One figure is the whole answer: the number of lines below that contain the word "computer".

[Stored dataset items]
-.-.-
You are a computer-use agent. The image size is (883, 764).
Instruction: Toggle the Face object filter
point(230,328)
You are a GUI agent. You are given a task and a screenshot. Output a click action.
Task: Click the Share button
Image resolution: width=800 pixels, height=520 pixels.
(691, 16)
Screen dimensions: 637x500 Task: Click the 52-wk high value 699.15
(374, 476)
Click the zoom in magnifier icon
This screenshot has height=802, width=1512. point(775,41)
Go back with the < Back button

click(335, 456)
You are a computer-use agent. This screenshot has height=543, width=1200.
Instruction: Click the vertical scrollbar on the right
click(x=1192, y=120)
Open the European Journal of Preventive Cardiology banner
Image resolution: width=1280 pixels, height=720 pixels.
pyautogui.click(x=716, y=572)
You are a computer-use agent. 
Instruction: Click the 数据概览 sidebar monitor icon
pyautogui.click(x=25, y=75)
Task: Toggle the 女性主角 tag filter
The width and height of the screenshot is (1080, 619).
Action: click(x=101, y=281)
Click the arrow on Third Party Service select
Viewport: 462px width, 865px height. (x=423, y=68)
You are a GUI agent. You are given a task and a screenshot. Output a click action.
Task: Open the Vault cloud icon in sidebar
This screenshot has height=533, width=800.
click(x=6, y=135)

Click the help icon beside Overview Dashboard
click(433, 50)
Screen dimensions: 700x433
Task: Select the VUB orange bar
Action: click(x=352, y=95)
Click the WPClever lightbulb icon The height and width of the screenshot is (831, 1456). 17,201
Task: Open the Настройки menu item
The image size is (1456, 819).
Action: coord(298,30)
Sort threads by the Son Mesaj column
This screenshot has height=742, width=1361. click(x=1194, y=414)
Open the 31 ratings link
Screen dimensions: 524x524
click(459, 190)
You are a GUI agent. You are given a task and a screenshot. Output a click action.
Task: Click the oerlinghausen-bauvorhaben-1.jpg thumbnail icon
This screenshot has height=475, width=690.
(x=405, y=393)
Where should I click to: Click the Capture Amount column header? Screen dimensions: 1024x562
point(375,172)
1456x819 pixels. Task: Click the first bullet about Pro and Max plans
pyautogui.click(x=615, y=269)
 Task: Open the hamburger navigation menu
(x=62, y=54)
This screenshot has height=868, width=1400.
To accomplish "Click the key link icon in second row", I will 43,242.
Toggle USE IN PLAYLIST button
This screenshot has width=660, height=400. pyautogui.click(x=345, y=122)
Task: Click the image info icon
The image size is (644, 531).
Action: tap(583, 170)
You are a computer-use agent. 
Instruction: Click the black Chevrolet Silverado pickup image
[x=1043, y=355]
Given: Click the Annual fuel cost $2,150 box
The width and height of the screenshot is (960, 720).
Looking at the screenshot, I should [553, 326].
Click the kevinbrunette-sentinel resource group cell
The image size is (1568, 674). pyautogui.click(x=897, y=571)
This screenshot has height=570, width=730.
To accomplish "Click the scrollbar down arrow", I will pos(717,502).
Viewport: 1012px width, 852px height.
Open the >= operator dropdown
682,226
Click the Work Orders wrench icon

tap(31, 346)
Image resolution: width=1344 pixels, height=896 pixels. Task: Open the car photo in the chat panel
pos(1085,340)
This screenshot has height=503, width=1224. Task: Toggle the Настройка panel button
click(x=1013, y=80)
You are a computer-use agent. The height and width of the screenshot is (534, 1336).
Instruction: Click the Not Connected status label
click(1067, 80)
-.-.-
[Response box] 5